Design and Synthesis of Aryloxyethyl Thiocyanate Derivatives as Potent Inhibitors of Trypanosoma cruzi Proliferation

SZAJNMAN, SERGIO HERNÁN; YAN, WEN; BAILEY, BRIAN N.; DOCAMPO, ROBERTO; ELHALEM, ELEONORA; RODRIGUEZ, JUAN BAUTISTA

JOURNAL OF MEDICINAL CHEMISTRY

AMER CHEMICAL SOC

Año: 2000 vol. 43 p. 1826 - 1840

0022-2623

As a part of our project pointed at the search of new chemotherapeutic agents against American trypanosomiasis (Chagas’ disease), several drugs possessing the 4-phenoxyphenoxy skeleton, and other closely related structures employing the thiocyanate moiety as polar end group were designed, synthesized and evaluated as antiproliferative agents against Trypanosoma cruzi, the parasite responsible for this disease.

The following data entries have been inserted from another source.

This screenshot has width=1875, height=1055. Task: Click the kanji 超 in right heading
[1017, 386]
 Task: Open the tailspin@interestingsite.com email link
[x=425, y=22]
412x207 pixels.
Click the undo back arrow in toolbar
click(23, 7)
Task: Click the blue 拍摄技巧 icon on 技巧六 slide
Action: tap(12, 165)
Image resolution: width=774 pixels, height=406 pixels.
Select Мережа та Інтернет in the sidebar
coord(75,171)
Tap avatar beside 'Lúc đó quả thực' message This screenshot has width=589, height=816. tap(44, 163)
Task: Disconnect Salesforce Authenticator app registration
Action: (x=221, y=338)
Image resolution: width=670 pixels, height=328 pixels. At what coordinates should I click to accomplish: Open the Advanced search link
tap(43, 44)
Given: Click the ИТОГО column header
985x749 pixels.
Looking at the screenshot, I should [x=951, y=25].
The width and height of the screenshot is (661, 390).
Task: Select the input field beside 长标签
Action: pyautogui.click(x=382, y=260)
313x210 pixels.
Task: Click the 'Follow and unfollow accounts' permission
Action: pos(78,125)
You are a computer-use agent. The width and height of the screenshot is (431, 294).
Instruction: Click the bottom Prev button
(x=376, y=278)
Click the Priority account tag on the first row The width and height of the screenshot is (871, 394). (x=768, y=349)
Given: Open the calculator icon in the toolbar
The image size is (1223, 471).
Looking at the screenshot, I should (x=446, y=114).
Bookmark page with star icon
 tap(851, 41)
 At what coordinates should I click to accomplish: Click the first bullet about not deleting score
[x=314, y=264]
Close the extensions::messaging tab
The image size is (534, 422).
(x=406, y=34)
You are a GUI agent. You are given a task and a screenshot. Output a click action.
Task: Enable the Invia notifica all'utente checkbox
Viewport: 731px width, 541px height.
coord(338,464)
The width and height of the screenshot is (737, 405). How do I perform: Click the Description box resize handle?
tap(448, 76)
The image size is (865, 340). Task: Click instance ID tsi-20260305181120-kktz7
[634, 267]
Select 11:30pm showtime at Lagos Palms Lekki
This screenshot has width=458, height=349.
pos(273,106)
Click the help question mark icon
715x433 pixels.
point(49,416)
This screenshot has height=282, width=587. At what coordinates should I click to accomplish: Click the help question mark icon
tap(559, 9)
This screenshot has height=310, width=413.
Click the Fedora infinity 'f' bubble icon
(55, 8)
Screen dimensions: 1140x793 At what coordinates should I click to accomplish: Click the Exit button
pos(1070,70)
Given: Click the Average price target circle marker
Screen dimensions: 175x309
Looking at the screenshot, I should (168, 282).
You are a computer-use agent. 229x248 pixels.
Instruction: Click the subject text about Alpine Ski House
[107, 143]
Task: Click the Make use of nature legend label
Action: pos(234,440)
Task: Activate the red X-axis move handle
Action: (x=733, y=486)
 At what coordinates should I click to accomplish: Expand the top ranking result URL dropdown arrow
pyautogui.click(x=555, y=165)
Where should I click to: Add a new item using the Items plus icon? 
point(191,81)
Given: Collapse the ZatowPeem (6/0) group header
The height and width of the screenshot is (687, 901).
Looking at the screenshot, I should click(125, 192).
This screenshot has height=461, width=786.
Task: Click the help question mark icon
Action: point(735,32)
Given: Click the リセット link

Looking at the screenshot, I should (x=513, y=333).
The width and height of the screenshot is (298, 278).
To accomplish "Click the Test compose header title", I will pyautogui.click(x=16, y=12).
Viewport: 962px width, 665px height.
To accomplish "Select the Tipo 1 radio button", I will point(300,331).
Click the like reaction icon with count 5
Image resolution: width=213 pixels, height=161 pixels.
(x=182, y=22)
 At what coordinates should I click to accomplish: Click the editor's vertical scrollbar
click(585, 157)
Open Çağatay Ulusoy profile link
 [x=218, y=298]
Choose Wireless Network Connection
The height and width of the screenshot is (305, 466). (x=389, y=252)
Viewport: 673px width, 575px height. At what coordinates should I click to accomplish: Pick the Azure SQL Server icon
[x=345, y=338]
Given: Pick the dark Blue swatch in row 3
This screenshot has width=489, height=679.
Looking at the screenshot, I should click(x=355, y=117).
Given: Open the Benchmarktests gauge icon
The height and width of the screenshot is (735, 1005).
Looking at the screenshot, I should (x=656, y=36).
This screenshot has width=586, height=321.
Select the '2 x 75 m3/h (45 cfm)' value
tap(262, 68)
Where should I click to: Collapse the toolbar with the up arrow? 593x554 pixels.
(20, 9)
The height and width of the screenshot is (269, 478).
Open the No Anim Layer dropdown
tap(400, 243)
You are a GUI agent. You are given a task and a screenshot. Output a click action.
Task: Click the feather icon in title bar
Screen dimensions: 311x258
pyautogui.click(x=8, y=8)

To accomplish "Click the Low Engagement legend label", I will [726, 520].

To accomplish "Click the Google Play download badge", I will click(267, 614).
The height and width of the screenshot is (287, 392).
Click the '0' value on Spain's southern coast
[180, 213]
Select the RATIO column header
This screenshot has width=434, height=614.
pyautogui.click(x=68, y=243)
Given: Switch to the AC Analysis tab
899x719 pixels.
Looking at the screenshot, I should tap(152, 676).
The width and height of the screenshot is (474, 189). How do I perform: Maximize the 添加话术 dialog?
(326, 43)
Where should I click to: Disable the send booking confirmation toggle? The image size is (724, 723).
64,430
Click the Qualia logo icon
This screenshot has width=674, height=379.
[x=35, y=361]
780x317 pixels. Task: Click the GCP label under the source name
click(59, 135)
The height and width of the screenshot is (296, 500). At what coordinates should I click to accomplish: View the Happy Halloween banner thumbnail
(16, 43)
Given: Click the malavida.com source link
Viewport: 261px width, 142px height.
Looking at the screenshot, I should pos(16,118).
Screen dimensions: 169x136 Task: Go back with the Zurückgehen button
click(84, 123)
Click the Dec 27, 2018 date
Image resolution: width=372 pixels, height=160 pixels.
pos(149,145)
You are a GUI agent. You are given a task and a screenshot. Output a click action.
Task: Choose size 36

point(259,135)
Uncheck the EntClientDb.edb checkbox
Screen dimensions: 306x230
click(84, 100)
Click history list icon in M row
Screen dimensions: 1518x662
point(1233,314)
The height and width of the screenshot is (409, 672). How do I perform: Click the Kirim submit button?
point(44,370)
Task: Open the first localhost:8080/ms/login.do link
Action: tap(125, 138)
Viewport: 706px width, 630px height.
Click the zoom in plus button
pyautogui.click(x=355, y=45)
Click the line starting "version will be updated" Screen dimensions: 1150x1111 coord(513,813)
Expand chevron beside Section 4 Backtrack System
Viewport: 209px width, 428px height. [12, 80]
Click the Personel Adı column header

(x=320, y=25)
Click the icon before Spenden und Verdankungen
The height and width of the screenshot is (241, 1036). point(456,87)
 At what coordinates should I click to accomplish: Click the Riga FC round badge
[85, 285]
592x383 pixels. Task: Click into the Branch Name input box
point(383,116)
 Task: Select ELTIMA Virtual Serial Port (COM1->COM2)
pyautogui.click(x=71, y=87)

These thiocyanate analogues were envisioned bearing in mind the potent activity shown by 4-phenoxyphenoxyethyl thiocyanate (compound 8) taken as lead drug. This compound had previously proved to be an extremely active growth inhibitor against T. cruzi with IC50 values ranging from the very low micromolar level in epimastigotes and to the low nanomolar level in the intracellular form of the parasite. Of the designed compounds, the ethyl thiocyanate drugs connected to non-polar skeletons, namely, arylthio, 2,4-dichlorophenoxy, ortho-substituted aryloxy, and 2-methyl-4-phenoxiphenoxy (compounds 15, 34, 47, 52, 72, respectively) were shown to be very potent antireplicative agents against T. cruzi. On the other hand, conformationally restricted analogues as well as branched derivatives at the aliphatic side chain were shown to be moderately active against T. cruzi growth. The biological activity of drugs bearing the thiocyanate group correlated quite well with the activity exhibited by their normal precursors, the tetrahydropyranyl ether derivatives, when bonded to the same non-polar skeleton. Compounds having the tetrahydropyranyl moeity as polar end were proportionally much less active than sulfur-containing derivatives in all cases. Drugs 47 and 72 also resulted to be very active against the amastigote form of the parasite growing in myoblasts, however they were slightly less active than the lead drug 8. On the other hand, compounds 34 and 52 were almost devoid of activity against myoblasts. Surprisingly, the dithio derivative 15 was toxic for myoblasts.